## SELECTION
──────

Entrepreneurs

The French Smiley Emperors

The smiley was born in the United States, but a business-savvy Frenchman claimed the rights to it 50 years ago. Franklin Loufrani and his son Nicolas are now at the head of an international merchandising empire.
Franklin Loufrani (left) and his son Nicolas, the CEO of the Smiley Company. © Florence Moncenis

In the Nordstrom department stores across America, the smiling yellow faces were impossible to miss. They have appeared on shirts, rugs, pajamas, beach bags, sports bags, earrings, suitcases, and bottles of perfume. The design was also featured on a Saint James striped sweater, a pair of Vilebrequin swim shorts, and an Alice + Olivia dress sold at 1,495 dollars. Franklin Loufrani, who specializes in licenses and derivative products, has pulled out all the stops to celebrate his brand’s 50th anniversary.

──────

## STORED DATA
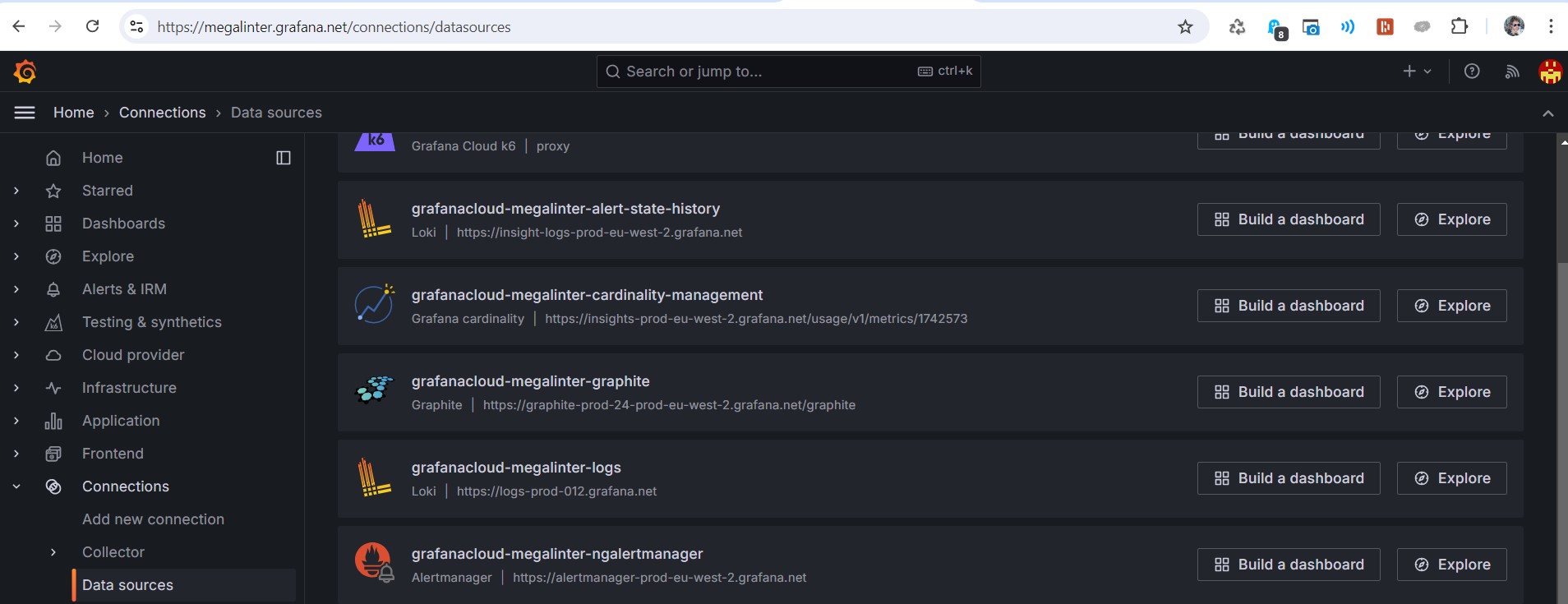Click Explore for grafanacloud-megalinter-logs
The width and height of the screenshot is (1568, 604).
(1451, 478)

──────

## WORK REQUIRED
Update the smiley article's passage starting at "Entrepreneurs" and ending at "brand’s 50th anniversary." by writing it out again with "hoodies" in place of "pajamas".

## RESPONSE TO THE TASK
Entrepreneurs

The French Smiley Emperors

The smiley was born in the United States, but a business-savvy Frenchman claimed the rights to it 50 years ago. Franklin Loufrani and his son Nicolas are now at the head of an international merchandising empire.
Franklin Loufrani (left) and his son Nicolas, the CEO of the Smiley Company. © Florence Moncenis

In the Nordstrom department stores across America, the smiling yellow faces were impossible to miss. They have appeared on shirts, rugs, hoodies, beach bags, sports bags, earrings, suitcases, and bottles of perfume. The design was also featured on a Saint James striped sweater, a pair of Vilebrequin swim shorts, and an Alice + Olivia dress sold at 1,495 dollars. Franklin Loufrani, who specializes in licenses and derivative products, has pulled out all the stops to celebrate his brand’s 50th anniversary.